### Your goal
Find and return every line of the data that contains the word "resolution".

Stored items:

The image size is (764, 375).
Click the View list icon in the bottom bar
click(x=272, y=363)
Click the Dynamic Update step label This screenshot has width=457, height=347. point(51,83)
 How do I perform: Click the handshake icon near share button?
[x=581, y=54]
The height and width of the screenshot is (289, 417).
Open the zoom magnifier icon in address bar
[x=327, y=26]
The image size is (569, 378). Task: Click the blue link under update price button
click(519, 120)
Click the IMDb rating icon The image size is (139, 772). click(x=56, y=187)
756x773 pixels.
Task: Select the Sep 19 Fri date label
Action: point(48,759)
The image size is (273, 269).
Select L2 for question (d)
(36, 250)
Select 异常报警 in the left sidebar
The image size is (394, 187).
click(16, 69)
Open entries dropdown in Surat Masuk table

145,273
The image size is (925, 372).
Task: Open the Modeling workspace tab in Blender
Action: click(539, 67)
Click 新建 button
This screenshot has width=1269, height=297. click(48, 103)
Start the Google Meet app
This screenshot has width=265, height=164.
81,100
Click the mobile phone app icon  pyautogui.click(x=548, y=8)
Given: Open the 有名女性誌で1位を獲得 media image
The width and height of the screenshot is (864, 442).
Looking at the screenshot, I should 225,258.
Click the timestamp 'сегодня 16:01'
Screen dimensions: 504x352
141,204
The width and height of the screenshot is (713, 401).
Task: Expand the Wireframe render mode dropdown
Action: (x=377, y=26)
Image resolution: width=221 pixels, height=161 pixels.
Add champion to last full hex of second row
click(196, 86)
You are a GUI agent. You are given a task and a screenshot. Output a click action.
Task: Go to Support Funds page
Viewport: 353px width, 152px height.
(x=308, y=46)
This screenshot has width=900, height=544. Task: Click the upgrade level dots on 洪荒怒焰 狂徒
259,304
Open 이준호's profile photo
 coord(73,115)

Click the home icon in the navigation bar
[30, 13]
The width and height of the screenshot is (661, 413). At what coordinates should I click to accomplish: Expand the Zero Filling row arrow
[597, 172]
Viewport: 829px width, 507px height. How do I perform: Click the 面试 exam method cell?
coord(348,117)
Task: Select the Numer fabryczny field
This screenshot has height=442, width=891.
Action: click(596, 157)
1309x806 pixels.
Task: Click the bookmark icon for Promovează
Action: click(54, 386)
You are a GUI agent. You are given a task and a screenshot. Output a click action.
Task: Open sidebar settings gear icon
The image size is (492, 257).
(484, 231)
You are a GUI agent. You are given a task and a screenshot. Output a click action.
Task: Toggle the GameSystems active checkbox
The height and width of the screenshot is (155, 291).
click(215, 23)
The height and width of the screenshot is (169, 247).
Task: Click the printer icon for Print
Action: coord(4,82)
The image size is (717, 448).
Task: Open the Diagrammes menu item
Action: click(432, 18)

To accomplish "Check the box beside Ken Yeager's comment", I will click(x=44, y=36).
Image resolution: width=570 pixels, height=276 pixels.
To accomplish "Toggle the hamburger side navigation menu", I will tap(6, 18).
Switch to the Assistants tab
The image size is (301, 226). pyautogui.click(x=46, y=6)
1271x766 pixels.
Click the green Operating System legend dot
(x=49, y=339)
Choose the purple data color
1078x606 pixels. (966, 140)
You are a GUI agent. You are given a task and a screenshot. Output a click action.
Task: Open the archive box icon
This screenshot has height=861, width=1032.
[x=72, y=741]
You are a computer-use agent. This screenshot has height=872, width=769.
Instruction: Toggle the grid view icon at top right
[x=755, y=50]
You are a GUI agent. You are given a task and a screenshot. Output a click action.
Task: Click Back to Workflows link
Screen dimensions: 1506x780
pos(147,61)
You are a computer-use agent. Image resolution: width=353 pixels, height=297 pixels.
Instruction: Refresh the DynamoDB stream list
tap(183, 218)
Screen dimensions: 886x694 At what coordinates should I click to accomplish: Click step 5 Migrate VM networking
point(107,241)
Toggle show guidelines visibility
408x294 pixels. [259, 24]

### Solution to the exercise
Image resolution: width=221 pixels, height=161 pixels.
Image resolution: width=570 pixels, height=276 pixels.
You are a computer-use agent. Image resolution: width=353 pixels, height=297 pixels.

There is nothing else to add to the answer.